What you are asked to do ▸
Every line below that carries the word "screenshot" needs to be copied.

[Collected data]
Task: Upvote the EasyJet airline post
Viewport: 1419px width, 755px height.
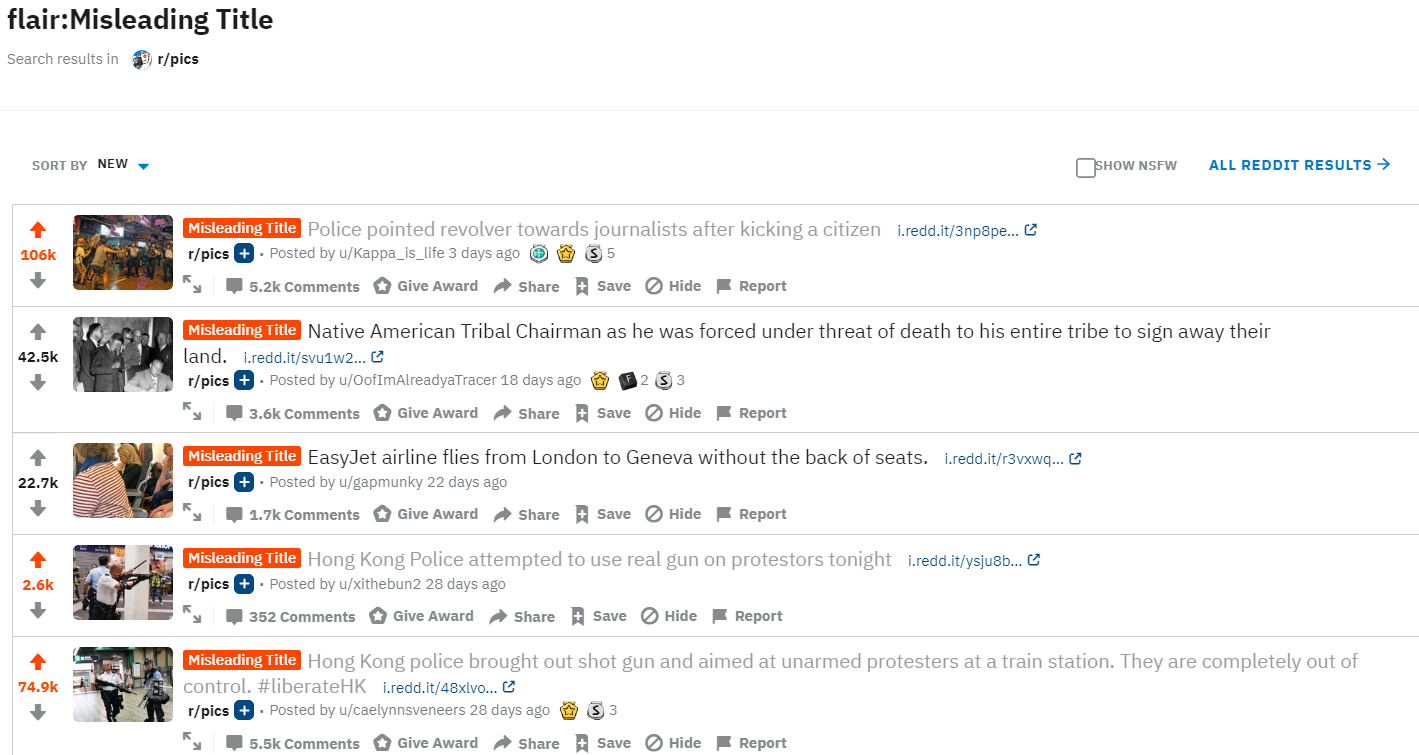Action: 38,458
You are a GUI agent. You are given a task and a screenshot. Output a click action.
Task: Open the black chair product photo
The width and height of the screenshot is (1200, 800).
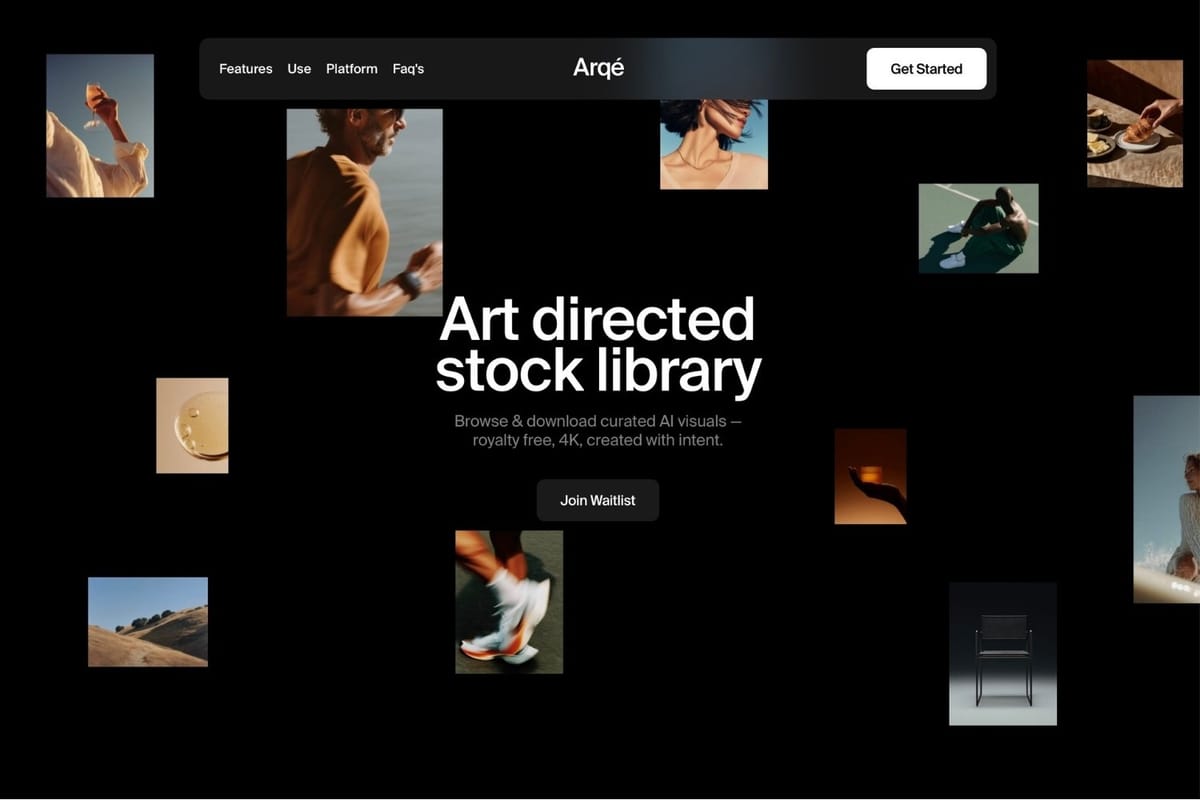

Response ▸
You are a GUI agent. You are given a task and a screenshot. Output a click action.
The width and height of the screenshot is (1200, 800).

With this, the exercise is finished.